= Beginning of Section =

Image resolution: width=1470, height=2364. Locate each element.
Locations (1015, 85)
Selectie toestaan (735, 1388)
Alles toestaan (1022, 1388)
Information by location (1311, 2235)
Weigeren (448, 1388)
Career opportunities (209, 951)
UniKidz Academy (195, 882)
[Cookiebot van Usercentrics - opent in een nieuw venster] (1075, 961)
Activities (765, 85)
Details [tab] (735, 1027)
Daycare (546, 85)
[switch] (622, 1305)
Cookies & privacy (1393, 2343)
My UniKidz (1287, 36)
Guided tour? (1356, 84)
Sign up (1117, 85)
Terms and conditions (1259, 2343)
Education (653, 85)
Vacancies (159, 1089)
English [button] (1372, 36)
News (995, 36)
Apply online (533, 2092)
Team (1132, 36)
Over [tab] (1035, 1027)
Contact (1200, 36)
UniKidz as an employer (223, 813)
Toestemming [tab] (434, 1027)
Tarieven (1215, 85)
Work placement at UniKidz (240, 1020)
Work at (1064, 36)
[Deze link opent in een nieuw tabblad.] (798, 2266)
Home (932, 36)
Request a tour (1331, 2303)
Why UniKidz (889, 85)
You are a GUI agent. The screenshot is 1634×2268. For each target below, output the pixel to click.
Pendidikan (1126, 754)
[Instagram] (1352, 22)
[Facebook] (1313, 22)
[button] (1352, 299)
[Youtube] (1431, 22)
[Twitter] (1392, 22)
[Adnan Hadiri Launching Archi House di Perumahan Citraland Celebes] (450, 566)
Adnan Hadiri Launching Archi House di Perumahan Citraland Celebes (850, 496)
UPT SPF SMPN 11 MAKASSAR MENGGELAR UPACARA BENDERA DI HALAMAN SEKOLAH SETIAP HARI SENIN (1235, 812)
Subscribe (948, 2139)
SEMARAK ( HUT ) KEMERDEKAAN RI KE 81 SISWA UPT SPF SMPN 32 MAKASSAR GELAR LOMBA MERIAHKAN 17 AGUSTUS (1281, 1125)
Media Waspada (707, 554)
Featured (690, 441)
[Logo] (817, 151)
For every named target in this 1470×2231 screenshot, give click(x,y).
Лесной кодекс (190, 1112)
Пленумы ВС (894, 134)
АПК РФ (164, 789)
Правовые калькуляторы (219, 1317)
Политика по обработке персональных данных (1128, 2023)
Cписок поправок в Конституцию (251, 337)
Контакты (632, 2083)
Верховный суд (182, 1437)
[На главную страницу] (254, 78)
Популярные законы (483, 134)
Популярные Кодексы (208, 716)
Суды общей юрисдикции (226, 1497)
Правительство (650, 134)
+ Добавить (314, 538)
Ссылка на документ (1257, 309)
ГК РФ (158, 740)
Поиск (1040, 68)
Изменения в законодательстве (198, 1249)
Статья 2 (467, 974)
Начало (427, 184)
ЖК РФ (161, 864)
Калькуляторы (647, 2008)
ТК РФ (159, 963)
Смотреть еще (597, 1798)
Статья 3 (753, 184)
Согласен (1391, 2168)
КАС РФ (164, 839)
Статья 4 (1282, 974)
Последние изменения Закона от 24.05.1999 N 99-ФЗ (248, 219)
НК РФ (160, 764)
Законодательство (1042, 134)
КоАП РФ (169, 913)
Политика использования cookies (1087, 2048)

= End of Section =

Assigned task →
Repeat the lines above with every word intact.

The completed task →
Image resolution: width=1470, height=2364. Locate each element.
Locations (1015, 85)
Selectie toestaan (735, 1388)
Alles toestaan (1022, 1388)
Information by location (1311, 2235)
Weigeren (448, 1388)
Career opportunities (209, 951)
UniKidz Academy (195, 882)
[Cookiebot van Usercentrics - opent in een nieuw venster] (1075, 961)
Activities (765, 85)
Details [tab] (735, 1027)
Daycare (546, 85)
[switch] (622, 1305)
Cookies & privacy (1393, 2343)
My UniKidz (1287, 36)
Guided tour? (1356, 84)
Sign up (1117, 85)
Terms and conditions (1259, 2343)
Education (653, 85)
Vacancies (159, 1089)
English [button] (1372, 36)
News (995, 36)
Apply online (533, 2092)
Team (1132, 36)
Over [tab] (1035, 1027)
Contact (1200, 36)
UniKidz as an employer (223, 813)
Toestemming [tab] (434, 1027)
Tarieven (1215, 85)
Work placement at UniKidz (240, 1020)
Work at (1064, 36)
[Deze link opent in een nieuw tabblad.] (798, 2266)
Home (932, 36)
Request a tour (1331, 2303)
Why UniKidz (889, 85)
You are a GUI agent. The screenshot is 1634×2268. For each target below, output the pixel to click.
Pendidikan (1126, 754)
[Instagram] (1352, 22)
[Facebook] (1313, 22)
[button] (1352, 299)
[Youtube] (1431, 22)
[Twitter] (1392, 22)
[Adnan Hadiri Launching Archi House di Perumahan Citraland Celebes] (450, 566)
Adnan Hadiri Launching Archi House di Perumahan Citraland Celebes (850, 496)
UPT SPF SMPN 11 MAKASSAR MENGGELAR UPACARA BENDERA DI HALAMAN SEKOLAH SETIAP HARI SENIN (1235, 812)
Subscribe (948, 2139)
SEMARAK ( HUT ) KEMERDEKAAN RI KE 81 SISWA UPT SPF SMPN 32 MAKASSAR GELAR LOMBA MERIAHKAN 17 AGUSTUS (1281, 1125)
Media Waspada (707, 554)
Featured (690, 441)
[Logo] (817, 151)
For every named target in this 1470×2231 screenshot, give click(x,y).
Лесной кодекс (190, 1112)
Пленумы ВС (894, 134)
АПК РФ (164, 789)
Правовые калькуляторы (219, 1317)
Политика по обработке персональных данных (1128, 2023)
Cписок поправок в Конституцию (251, 337)
Контакты (632, 2083)
Верховный суд (182, 1437)
[На главную страницу] (254, 78)
Популярные законы (483, 134)
Популярные Кодексы (208, 716)
Суды общей юрисдикции (226, 1497)
Правительство (650, 134)
+ Добавить (314, 538)
Ссылка на документ (1257, 309)
ГК РФ (158, 740)
Поиск (1040, 68)
Изменения в законодательстве (198, 1249)
Статья 2 (467, 974)
Начало (427, 184)
ЖК РФ (161, 864)
Калькуляторы (647, 2008)
ТК РФ (159, 963)
Смотреть еще (597, 1798)
Статья 3 (753, 184)
Согласен (1391, 2168)
КАС РФ (164, 839)
Статья 4 (1282, 974)
Последние изменения Закона от 24.05.1999 N 99-ФЗ (248, 219)
НК РФ (160, 764)
Законодательство (1042, 134)
КоАП РФ (169, 913)
Политика использования cookies (1087, 2048)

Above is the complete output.